$|X_k| \leq Y \in L^1,$ if $X_k \Rightarrow X$ then $E[X_k|\mathcal{F}] \Rightarrow E[X|\mathcal{F}]$

Question

Consider on a probability space $(\Omega,\mathcal{W},P),$ a sequence $(X_k)_k$ of random variable such that $|X_k| \leq Y \in L^1,$ consider a sub $\sigma$-algebra $\mathcal{F}.$

• If $X_k$ converges a.s to $X$ then $E[X_k|\mathcal{F}]$ converges a.s to $E[X|\mathcal{F}]$
• If $X_k$ converges in probability to $X$ then $E[X_k|\mathcal{F}]$ converges in probability to $E[X|\mathcal{F}].$

Does this hold for weak convergence? In other word, is it true that if $X_k$ converges in distribution to $X$ then $E[X_k|\mathcal{F}]$ converges in distribution to $E[X|\mathcal{F}]$?

Answer 1

No.
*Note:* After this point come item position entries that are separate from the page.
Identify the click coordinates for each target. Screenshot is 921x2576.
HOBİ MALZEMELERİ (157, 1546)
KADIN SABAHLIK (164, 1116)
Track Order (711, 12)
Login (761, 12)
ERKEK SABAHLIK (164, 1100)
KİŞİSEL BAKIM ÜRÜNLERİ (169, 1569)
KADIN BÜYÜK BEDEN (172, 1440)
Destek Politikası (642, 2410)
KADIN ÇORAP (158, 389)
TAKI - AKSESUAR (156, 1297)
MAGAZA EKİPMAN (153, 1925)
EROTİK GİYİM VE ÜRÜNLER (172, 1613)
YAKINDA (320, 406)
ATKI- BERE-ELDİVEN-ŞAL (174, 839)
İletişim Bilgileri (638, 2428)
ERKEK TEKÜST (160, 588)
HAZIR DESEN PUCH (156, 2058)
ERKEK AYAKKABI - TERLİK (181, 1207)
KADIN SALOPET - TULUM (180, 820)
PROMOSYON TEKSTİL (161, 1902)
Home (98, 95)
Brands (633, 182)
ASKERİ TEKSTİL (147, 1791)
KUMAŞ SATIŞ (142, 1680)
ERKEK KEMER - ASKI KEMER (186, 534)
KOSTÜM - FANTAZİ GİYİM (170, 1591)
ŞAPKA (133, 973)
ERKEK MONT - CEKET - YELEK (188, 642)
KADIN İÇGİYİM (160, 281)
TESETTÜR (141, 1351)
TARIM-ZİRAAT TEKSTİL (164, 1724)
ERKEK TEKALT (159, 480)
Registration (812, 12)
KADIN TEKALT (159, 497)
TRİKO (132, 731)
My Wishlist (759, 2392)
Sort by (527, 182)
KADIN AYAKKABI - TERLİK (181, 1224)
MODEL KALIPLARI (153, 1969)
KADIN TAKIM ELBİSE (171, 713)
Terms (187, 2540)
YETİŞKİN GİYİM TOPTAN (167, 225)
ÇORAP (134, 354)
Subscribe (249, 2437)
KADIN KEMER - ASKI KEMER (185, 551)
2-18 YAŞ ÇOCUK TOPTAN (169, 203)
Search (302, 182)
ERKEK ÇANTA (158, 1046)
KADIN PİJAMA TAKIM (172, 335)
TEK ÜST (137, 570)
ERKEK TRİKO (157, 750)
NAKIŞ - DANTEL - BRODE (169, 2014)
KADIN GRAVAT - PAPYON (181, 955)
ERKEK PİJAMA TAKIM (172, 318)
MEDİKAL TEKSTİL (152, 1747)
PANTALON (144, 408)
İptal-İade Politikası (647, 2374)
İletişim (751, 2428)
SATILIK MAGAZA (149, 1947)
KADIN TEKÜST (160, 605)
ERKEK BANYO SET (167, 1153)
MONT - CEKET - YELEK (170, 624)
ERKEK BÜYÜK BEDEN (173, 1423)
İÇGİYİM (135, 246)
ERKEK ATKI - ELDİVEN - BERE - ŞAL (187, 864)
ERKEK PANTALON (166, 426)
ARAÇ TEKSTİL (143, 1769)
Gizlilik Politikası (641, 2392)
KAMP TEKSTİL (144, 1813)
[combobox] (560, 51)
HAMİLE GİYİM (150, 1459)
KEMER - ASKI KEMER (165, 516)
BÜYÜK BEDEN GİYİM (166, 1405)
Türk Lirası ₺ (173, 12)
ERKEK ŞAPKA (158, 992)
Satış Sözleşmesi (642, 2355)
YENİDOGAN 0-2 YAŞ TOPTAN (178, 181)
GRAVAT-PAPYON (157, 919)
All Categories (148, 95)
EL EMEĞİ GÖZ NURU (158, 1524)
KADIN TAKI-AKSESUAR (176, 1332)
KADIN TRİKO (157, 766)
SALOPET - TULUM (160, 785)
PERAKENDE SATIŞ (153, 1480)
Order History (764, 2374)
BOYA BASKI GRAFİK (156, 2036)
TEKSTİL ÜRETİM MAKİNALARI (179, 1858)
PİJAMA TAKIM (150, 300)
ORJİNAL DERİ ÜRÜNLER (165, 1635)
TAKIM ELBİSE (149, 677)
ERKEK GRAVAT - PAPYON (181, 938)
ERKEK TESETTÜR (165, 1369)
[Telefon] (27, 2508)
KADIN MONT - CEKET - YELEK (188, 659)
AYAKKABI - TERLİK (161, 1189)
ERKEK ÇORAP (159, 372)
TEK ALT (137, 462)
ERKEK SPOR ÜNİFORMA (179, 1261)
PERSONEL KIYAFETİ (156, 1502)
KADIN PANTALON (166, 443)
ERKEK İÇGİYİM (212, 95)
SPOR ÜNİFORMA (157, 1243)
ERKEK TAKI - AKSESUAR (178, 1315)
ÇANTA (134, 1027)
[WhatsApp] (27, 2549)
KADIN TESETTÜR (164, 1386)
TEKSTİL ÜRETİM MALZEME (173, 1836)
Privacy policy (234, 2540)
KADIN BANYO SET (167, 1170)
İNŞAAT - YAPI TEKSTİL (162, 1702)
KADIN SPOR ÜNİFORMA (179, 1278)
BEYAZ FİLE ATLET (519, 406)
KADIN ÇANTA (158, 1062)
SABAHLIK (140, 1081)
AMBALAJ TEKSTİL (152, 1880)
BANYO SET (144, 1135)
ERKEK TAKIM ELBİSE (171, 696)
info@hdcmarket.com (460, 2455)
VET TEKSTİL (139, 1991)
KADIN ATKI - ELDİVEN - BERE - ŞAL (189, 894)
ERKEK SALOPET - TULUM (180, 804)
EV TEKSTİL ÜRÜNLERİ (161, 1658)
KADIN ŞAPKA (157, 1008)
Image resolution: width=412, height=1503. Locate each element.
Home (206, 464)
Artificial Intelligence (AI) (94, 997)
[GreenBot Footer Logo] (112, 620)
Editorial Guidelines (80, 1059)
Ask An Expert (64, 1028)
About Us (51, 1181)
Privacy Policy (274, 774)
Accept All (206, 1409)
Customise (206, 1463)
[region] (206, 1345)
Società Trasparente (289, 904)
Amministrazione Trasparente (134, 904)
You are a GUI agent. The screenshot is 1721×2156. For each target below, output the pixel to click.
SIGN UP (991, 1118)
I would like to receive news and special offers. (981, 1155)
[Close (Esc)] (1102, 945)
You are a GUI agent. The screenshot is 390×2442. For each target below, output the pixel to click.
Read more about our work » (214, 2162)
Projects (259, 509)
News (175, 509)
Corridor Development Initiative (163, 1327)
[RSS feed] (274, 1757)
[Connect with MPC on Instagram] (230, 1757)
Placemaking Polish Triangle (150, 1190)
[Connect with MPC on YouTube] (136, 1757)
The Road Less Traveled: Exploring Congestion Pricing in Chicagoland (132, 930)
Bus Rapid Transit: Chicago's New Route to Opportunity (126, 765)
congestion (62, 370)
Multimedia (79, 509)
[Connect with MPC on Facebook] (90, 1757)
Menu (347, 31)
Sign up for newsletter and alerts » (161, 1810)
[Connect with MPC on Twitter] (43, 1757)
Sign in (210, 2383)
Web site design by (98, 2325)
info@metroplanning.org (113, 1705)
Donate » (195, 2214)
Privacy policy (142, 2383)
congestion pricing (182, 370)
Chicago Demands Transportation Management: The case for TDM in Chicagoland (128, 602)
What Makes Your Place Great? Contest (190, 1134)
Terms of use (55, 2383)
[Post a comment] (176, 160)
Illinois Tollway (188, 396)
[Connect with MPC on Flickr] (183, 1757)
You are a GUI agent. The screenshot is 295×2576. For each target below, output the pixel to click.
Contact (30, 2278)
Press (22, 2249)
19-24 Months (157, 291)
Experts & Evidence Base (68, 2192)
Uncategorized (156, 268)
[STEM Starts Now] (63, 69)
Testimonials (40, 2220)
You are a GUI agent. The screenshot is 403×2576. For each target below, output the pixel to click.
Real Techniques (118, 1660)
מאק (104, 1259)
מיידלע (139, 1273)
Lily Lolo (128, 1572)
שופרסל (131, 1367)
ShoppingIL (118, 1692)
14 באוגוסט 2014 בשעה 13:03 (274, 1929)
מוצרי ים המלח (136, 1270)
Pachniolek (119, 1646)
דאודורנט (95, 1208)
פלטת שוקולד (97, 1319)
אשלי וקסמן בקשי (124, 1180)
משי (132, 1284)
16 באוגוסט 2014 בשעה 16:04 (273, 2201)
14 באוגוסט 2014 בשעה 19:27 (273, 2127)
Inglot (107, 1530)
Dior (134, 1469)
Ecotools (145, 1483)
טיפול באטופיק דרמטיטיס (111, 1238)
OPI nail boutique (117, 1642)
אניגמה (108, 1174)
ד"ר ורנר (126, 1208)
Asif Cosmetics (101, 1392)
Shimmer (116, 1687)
Let $X, X_k$ be independent non-constant random variables drawn from the same distribution and let $\mathcal{F} = \sigma (X)$. Then $X_k$ converge in distribution to $X$; also, $E[X | \sigma (X)] = X$, but, by independence, $E[X_k | \sigma (X)] = E[X_k]$, which is a constant.